My second project of Reflections of Hope was with the sweet Burkhart family. On 1/31/19 Taylor found herself sitting in the ER with her husband, Sam, after experiencing bleeding at home. After finding out that everything was okay with the bleeding and hearing their daughter’s strong heartbeat, everything seemed to be okay. Shortly after they were told that Elliot has Anencephaly, a fatal birth defect where the skull and brain doesn’t fully form. Her diagnosis was confirmed twice about five days later. The doctors have told Taylor that she had options but to Taylor, there were no other options. Elliot is her daughter and just because of this diagnosis, doesn’t mean that she isn’t very much alive and doesn’t have a purpose. That is far from the truth.

This is something that no family want’s to hear or have to live with. Taylor’s faith is strong and her trust in God is truly inspiring as well as her strength. My heart breaks for this family so much and any other family who is dealing with the same or a similar issue. Taylor wants nothing more than to help rasie awareness because this could happen to anyone. She has helped raise money for Anencephaly Hope and LHAAF: The Luca Hill Acrania and Anencephaly Foundation. Taylor is truly such an amazing person.

Anencephaly is rare but it also is not, if that makes sense. It’s rare in the fact that no one talks about it. Doctors don’t even know exactly how to treat or help prepare a mother for it. It’s linked to lack of folic acid. To help the prevention of anencephaly, it is recommend before even trying to become pregnant to take folic acid.

The saddest part about it, as Taylor had told me, “After I found out about Elliotts diagnosis, every doctor except the one who I am now seeing in London, recommended termination. I don’t know if it’s because they don’t know what to do or how to handle it or what, but it’s sad because a lot of women feel like they are being pressured into it. But even babies with anencephaly are important they do matter whether they are born to not live long or not live at all. Doctors should treat our babies like they are important too. Because she moves like crazy and I love getting to see her on ultrasounds, and all I want is for people to know she matters.”. Elliot and every single baby has a purpose!

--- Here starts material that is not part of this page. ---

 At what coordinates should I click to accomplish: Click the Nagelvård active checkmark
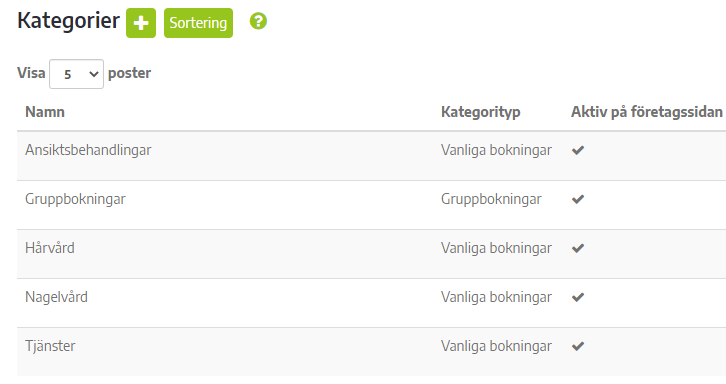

To read more about Elliot’s story, you can read Taylor’s Personal Blog by clicking here and also she has a Facebook Group that I would encourage everyone to follow and take part of this growing movement. Help us raise awareness for Anencephaly. Thank you so much to the Burkharts for allowing me into your beautiful home, for welcoming me with open arms, and blessing me with helping you all document these special moments that you have with Elliot. What a beautiful and so so loved baby girl she is. It truly is an honor and I hope to help raise awareness for Anencephaly.